# Batch GD + nd Data

### y = w0 + w1x1 + w2x2...
wi = wi - lr*slope_wrt_wi

w = n+1 dim vector

dJ/dw_j = 1/n*sum[ (y_i - y_i_hat)*x_i_j ]

In [14]:
from sklearn.datasets import load_diabetes
import numpy as np
X,y = load_diabetes(return_X_y=True)
print(X.shape,y.shape)

(442, 10) (442,)


In [2]:
from sklearn.model_selection import train_test_split
xtrain,xtest,ytrain,ytest = train_test_split(X,y,test_size=0.3)

In [3]:
from sklearn.linear_model import LinearRegression
lr = LinearRegression()
lr.fit(xtrain,ytrain)
lr.coef_

array([ -14.42294414, -212.22245179,  494.64228515,  394.2090426 ,
       -461.75718406,  259.39729229, -111.2606147 ,   -6.12278411,
        625.74161571,   55.64822356])

In [4]:
lr.intercept_

152.41099566843042

In [5]:
class MY_GD_Regressor:
    def __init__(self,epochs = 100,lr = 0.01):
        self.coef_ = None
        self.intercept_ = None
        self.epochs = epochs
        self.lr = lr

    def fit(self,xtrain,ytrain):
        w = np.ones(xtrain.shape[1])
        b = 10

        for i in range(self.epochs):
            # vectorization
            y_hat = np.dot(xtrain,w) + b
            b = b - self.lr * np.mean(y_hat - ytrain)
            w = w - (self.lr *np.dot((y_hat - ytrain),xtrain)/xtrain.shape[0])

        self.coef_ = w
        self.intercept_ = b

    def predict(self,xtest):
        return np.dot(xtest,self.coef_) + self.intercept_

In [6]:
My_gd = MY_GD_Regressor(epochs=1000,lr=0.5)
My_gd.fit(xtrain , ytrain)

In [7]:
ypred = My_gd.predict(xtest)
from sklearn.metrics import r2_score
r2_score(ytest,ypred)

0.511105210740566

# Stochastic GD ==> Fast Convergence => Based on randomness 
### Mostly used in DL as fast and optimized for space

1. Batch GD take too much operations/computation ==> Becomes slow on large dataset
2. Batch GD has problem with hardware also ==> on LOW RAM problem occurs

### ST GD
##### See from animation ST doesn't always get better from last iter but eventually reaches the solution
1. In batch GD we update after entire data analyzed but in ST-GD we update after each row analysation
2. Less epochs required as we reach early
3. We dont need to load entire data we need 1 row at a time hence RAM not a problem now
4. y_hat will be a scaler

#### For same number of epochs Batch Gd fast but overall ST fast as it need less epochs

1. best for non convex function Batch GD donot give global min 
2. Non convex ==> more than 1 minimas in curve/surface

In [8]:
class MY_GD_Regressor_ST:
    def __init__(self,epochs = 100,lr = 0.01):
        self.coef_ = None
        self.intercept_ = None
        self.epochs = epochs
        self.lr = lr

    def fit(self,xtrain,ytrain):
        w = np.ones(xtrain.shape[1])
        b = 10

        for i in range(self.epochs):
            for j in range(xtrain.shape[0]):
                random_idx = np.random.randint(0,xtrain.shape[0])

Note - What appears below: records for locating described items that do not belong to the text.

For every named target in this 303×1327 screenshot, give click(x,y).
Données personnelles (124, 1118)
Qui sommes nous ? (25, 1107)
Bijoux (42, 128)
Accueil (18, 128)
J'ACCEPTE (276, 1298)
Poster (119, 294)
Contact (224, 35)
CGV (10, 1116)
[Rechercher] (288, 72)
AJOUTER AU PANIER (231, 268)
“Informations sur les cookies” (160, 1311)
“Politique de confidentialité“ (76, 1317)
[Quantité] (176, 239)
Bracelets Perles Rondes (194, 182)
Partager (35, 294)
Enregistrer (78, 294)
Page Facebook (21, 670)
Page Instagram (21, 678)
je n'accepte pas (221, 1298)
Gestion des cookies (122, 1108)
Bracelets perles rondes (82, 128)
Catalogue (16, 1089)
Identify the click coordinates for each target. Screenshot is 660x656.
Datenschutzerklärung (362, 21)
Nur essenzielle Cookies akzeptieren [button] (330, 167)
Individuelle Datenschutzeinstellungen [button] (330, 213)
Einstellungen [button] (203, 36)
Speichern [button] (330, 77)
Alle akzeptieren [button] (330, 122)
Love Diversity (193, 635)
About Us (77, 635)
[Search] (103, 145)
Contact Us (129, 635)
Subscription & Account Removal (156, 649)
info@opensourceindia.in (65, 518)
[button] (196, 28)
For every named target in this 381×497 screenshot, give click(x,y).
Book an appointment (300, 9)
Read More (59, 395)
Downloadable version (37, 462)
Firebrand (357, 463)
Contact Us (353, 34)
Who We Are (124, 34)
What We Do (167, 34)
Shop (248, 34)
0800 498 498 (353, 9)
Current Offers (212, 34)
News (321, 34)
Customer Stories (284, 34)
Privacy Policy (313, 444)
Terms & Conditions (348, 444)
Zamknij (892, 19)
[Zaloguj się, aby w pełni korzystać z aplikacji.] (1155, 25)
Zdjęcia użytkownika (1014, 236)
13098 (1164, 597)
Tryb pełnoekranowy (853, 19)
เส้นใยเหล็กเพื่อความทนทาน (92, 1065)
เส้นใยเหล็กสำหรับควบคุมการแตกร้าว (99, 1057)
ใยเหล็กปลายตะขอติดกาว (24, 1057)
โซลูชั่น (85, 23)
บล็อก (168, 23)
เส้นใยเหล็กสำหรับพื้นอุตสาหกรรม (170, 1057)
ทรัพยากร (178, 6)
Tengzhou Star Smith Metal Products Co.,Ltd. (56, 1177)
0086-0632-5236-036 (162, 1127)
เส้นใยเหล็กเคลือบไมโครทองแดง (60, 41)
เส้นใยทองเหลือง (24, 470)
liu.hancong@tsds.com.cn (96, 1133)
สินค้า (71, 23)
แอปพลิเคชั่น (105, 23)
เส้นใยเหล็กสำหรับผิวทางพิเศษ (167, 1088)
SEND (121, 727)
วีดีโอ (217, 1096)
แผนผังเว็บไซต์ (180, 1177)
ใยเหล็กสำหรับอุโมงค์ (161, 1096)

                y_hat = np.dot(xtrain[random_idx],w) + b
                b = b - self.lr *(y_hat - ytrain[random_idx])
                w = w - self.lr *np.dot((y_hat - ytrain[random_idx]),xtrain[random_idx])
                
        self.coef_ = w
        self.intercept_ = b

    def predict(self,xtest):
        return np.dot(xtest,self.coef_) + self.intercept_

In [9]:
My_gd1 = MY_GD_Regressor_ST(epochs=50,lr=0.1)
My_gd1.fit(xtrain , ytrain)
ypred = My_gd1.predict(xtest)
from sklearn.metrics import r2_score
r2_score(ytest,ypred)

0.45559512753542264

# Mini Batch GD
1. We make group of rows called batch 
2. we make updates after analysing a batch
3. N Batches = ST GD, 1 Batch = Batch GD

In [12]:
import random
class MY_GD_Regressor_MINI_BATCH:
    def __init__(self,batch_size,epochs = 100,lr = 0.01):
        self.coef_ = None
        self.intercept_ = None
        self.epochs = epochs
        self.lr = lr
        self.batch_size = batch_size

    def fit(self,xtrain,ytrain):
        w = np.ones(xtrain.shape[1])
        b = 0

        for i in range(self.epochs):
            for j in range(xtrain.shape[0]//self.batch_size):
                random_batch = random.sample(range(xtrain.shape[0]),self.batch_size)

                y_hat = np.dot(xtrain[random_batch],w) + b
                b = b - self.lr * np.mean((y_hat - ytrain[random_batch]))
                w = w - self.lr *np.dot((y_hat - ytrain[random_batch]),xtrain[random_batch])
                
        self.coef_ = w
        self.intercept_ = b

    def predict(self,xtest):
        return np.dot(xtest,self.coef_) + self.intercept_

In [11]:
My_gd = MY_GD_Regressor_MINI_BATCH(batch_size= xtrain.shape[0]//20,epochs=50,lr=0.1)
My_gd.fit(xtrain , ytrain)
ypred = My_gd.predict(xtest)
from sklearn.metrics import r2_score
r2_score(ytest,ypred)

0.5256134094549896